The Personal is the Political

What does community mean? How do we live with others in a manner that is respectful of the larger group while still allowing for individual rights? This is an area that encompasses larger political issues as well as smaller, personal matters.

I live in a city known for its “lefty” politics, where there are thriving co-ops and formally set up barter groups and community cars. Where opinion polls show a decided majority against fracking and polluting and in favor of putting restrictions on the ability of private land owners to make decisions that will have a negative long term effect on the land.

There was a saying common in the feminist movement back in the day: “The personal is political”. It meant that small, everyday decisions had as much importance as larger ones, and the choices made in your personal life were just as critical as those made in the larger sphere. It was a simple way of saying that in those areas where you have options and control and the ability to make a choice, do so in a manner that is consistent with your beliefs.

So, here I am yesterday afternoon at a local mall.
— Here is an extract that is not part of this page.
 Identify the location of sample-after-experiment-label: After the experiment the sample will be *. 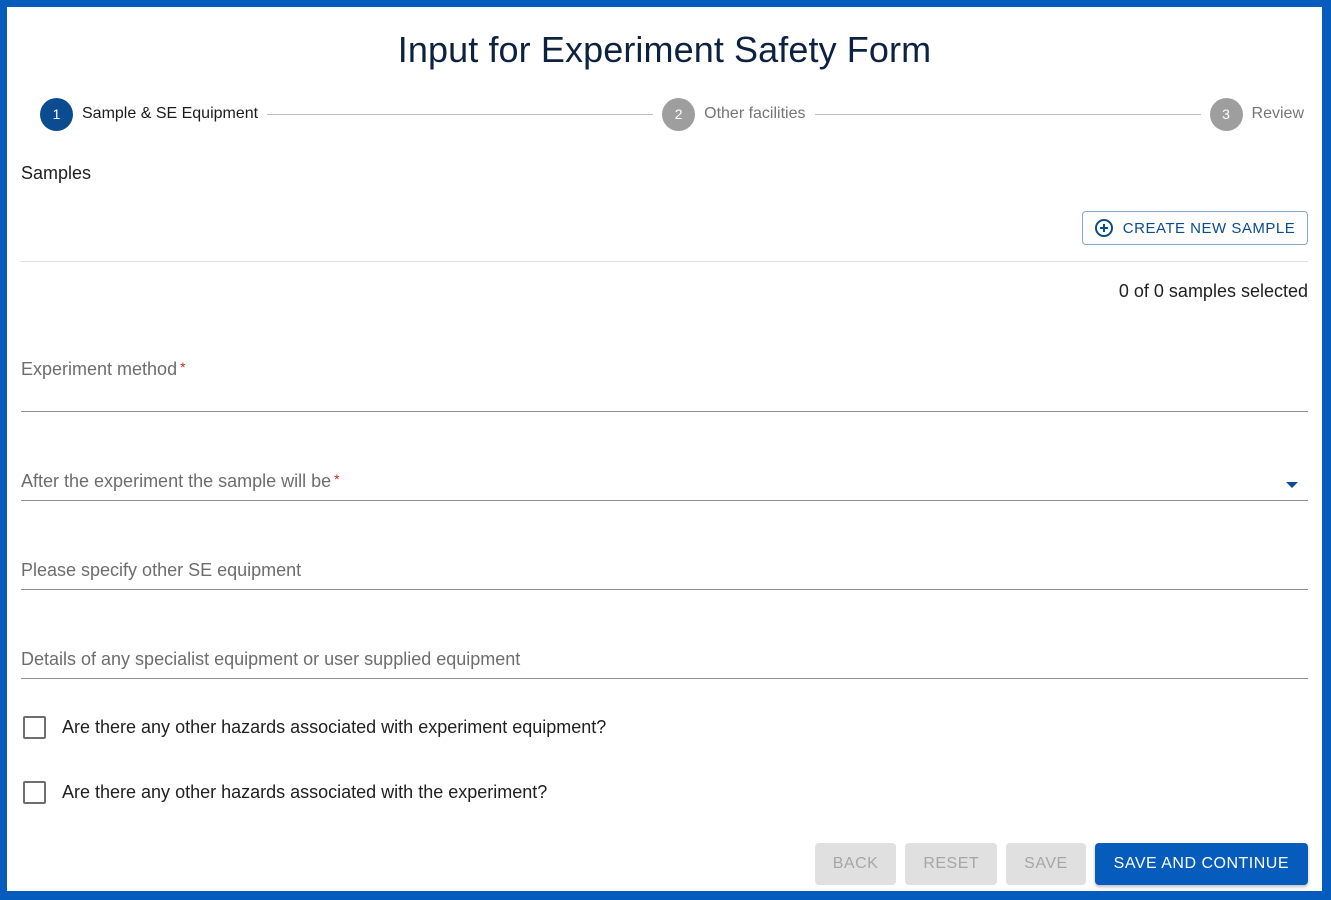
(180, 482).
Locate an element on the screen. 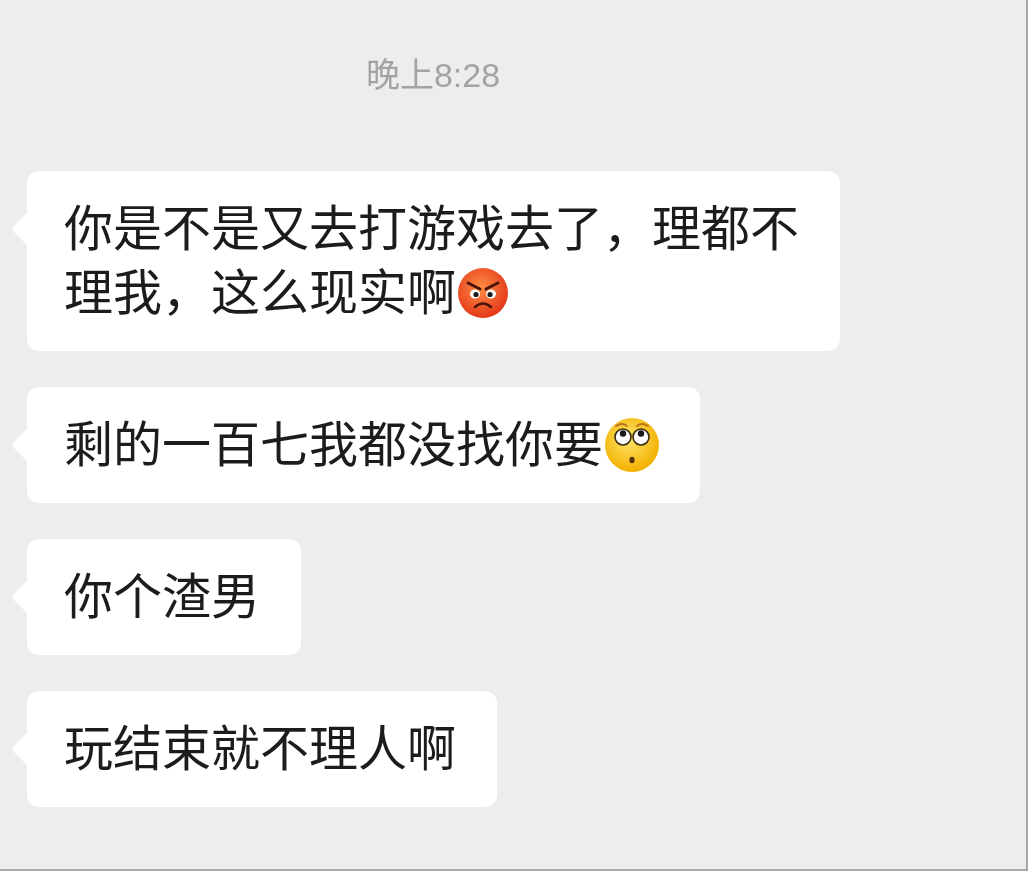 The image size is (1028, 871). angry-face-icon is located at coordinates (483, 293).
There’s a central section that is the traditional, enclosed mall flanked on the front by an outdoor mall. One end of the enclosed portion is a grocery store, the other a high-end movie theater . The outside area is across a “street” built several years ago. There are lots of seating areas, restaurants and stores. I was there Saturday afternoon to see a movie that let out around 5:30pm. Afterwards I ended up walking the full length of the enclosed portion to get to the grocery store. During my walk, I was treated to a non-stop chorus of loud shouts and screams from a toddler walking with his mother.

Now, before I start in on this, let’s establish some credentials. I did raise a child. Yes, it was back in the mists of time (the 1980’s) but I’ve been there and never, ever forgotten some of the highlights of those years: the time my daughter decided to have a classic old-fashioned tantrum complete with dropping to the floor kicking and screaming in another mall, or the melt-downs that occurred in grocery stores during those treacherous after daycare, before dinner shopping trips.

During those tough, challenging early years, one of the many things children are learning is social behavior. The importance of understanding that none of us are in this alone, that there is a web connecting us together. I’m kind of anti-libertarian in this area. I don’t think we’re all on our own, in fact I think the opposite. Society is made up of all of us, old and young, weak and strong.

Which means that a big part of growing up and maturing and being able to take your place at the adult table in life is understanding what is means to be a part of the whole, and considering the impact of your actions on people other than yourself. That the actions of one can impact the many, and the importance of what I’ve come to think of as social graces.

I fully get that young children need time be loud. I also remember the “witching hour” that happens late afternoon/early evening, when the most mild-mannered children become fretful and angry, and how giving them a chance to be active can help. What I don’t get is that there was a simple, easy option that was ignored. Instead of calmly allowing her child to scream and yell down the entire length of an enclosed mall, she could have stepped outside for the same walk. Outside, the noise wouldn’t have echoed and reverberated, seeming twice as loud as it really was. The actions of the child were fine and perfectly understandable; it was Mom’s complete lack of interest in finding a way to let her child let off steam in a manner that wasn’t disconcerting to others that bothered me.

So, back to the point of this whole screed: what was being taught to that child is that decisions are made by considering what is best for you, and you alone; that the needs of others are never important and should be ignored.

I bet if I had met this woman in another situation and we had been talking about keeping water-ways clean, she would agree that the needs of the larger community should be taken into consideration. And, yeah, I realize I’m stretching a bit here, but there is a connection between decisions made on the small, personal level and larger level. Teaching your children, from an early age, how to successfully balance their needs with respect for others helps is making the political personal. It’s community. It’s important. And it makes the world a better place.